The five inversions of the array < 2, 3, 8, 6, 1 > are as follows:
(2, 1), (3,1), (8, 6), (8, 1) and (6, 1)
b)
The n-element array with most inversions is <n, n-1,..2,1> because it will be the reverse sorted array. The number of inversions are as follows: (n-1) + (n-2) + (n-3) +…+2+1 = n(n-1)/2.
c)
The code for the insertion sort is as follows:
for j= 2 to length(A).
do key = A[j]
i = j-1
while i>0 and A[i]>A[i+1]
do A[i+1] = A[i]
i = i-1
A[i+1] = key
Here, the invariant is maintained such that the first k elements of the array A are already sorted and then element A[k+1] is inserted into the correct place. Thus, the running time of the insertion sort is a constant time the number of inversions. Let the inversion be denoted by X(i) such that A[j]>A[i], then the number of inversions in the array A will be summation of all inversions. If the array is sorted, there will be no inversions, so the running time of insertion sort will be proportional to the number of inversions in the array A.
d)
An algorithm that determines the number of inversions in any permutation on n elements in O(nlogn) worst case time is as follows:
//initialise inversions to 0.
int inversions = 0
//The mergeSort algorithm.
int[] mergeSort (int[] a)
//if the length of the array is less than 1, return the array.
if a.length <= 1
return a
//take a variable mid, store the half of the array in it.
int mid = a.length / 2
int[] left = new int[mid]
//Now, store the elements from first position till mid, the left
//array.
for (int i=0;i<mid;i++)
left[i] = a[i]
//Store the rest of the elements in the right array.

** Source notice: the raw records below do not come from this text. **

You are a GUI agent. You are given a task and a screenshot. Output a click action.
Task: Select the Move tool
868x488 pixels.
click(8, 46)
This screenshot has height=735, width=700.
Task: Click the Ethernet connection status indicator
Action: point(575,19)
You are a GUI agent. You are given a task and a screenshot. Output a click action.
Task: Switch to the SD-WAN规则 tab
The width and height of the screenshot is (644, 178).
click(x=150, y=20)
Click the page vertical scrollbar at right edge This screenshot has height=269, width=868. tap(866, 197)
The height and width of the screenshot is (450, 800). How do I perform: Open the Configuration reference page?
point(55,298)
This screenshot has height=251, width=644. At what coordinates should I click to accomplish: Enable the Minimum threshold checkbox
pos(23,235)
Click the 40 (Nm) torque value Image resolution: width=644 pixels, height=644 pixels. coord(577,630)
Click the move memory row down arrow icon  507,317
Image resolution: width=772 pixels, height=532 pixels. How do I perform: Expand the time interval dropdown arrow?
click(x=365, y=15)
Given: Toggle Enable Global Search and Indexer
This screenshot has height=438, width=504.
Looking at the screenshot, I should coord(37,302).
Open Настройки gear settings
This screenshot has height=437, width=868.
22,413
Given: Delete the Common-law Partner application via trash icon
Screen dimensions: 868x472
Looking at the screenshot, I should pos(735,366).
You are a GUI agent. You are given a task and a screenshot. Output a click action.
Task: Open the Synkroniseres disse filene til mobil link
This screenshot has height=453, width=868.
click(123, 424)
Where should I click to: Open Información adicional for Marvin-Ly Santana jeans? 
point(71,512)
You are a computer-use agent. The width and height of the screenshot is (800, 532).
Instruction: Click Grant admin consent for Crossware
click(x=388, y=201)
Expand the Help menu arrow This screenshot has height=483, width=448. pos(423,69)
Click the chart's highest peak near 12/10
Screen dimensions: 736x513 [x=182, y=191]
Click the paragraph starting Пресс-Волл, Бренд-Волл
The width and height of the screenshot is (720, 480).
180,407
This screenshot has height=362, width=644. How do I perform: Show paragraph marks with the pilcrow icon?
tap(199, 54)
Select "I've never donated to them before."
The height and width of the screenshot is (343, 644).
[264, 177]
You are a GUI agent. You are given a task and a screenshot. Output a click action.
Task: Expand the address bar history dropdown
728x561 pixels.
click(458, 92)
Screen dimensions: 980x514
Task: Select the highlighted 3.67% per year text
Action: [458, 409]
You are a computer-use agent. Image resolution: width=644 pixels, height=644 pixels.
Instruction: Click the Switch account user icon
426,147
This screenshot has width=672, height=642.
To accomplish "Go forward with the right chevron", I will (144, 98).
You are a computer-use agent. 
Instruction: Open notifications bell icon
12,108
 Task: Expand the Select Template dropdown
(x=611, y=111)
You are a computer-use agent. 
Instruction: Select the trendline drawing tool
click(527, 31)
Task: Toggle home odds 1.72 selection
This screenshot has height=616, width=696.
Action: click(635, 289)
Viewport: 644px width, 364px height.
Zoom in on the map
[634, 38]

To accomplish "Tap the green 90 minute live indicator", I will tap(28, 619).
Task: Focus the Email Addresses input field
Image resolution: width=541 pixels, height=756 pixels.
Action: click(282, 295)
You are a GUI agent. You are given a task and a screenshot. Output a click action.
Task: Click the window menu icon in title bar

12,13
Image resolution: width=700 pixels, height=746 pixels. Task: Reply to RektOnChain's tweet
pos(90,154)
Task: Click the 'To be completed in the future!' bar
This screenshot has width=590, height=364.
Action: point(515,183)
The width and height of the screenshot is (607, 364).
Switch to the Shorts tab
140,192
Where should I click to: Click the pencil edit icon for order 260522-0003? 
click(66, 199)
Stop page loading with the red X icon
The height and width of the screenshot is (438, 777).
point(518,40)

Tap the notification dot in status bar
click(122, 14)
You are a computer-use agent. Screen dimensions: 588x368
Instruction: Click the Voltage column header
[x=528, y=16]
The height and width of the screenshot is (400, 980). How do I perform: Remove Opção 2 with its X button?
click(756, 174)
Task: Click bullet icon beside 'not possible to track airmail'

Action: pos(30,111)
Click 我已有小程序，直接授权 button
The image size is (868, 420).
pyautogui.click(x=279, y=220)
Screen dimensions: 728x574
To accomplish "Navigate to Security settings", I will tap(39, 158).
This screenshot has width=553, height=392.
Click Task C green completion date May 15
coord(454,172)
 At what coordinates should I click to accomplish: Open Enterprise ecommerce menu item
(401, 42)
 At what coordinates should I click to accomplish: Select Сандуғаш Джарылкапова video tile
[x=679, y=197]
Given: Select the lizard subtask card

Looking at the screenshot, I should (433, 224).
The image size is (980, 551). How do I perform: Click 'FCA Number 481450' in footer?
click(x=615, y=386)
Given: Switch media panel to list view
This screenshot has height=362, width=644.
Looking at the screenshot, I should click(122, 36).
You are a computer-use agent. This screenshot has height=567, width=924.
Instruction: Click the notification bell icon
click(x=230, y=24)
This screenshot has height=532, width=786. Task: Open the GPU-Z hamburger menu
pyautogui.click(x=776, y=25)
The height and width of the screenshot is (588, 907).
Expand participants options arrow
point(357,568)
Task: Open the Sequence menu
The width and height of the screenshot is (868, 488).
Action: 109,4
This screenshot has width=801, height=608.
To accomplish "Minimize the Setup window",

int[] right <-new int[a.length - mid]
for (int i = mid; i < a.length; i++)
right[i - mid] = a[i]
left = mergeSort(left)
right = mergeSort(right)
return merge(left, right)
//The merge algorithm.
int[] merge(int[] l, int[] r)
int[] a = new int[l.length + r.length]
int lIndex = 0
int rIndex = 0
int i = 0
while lIndex < l.length && rIndex < r.length
do
if (l[lIndex] <= r[rIndex]) then
a[i++] = l[lIndex++]
else
inversions <-inversions + l.length - lIndex
a[i++] = r[rIndex++]
while lIndex < l.length
do
a[i++] = l[lIndex++]
while rIndex < r.length
do
a[i++] = r[rIndex++]
return a
This algorithm will determine the number of inversions in any permutation of n elements in O (n logn) worst case.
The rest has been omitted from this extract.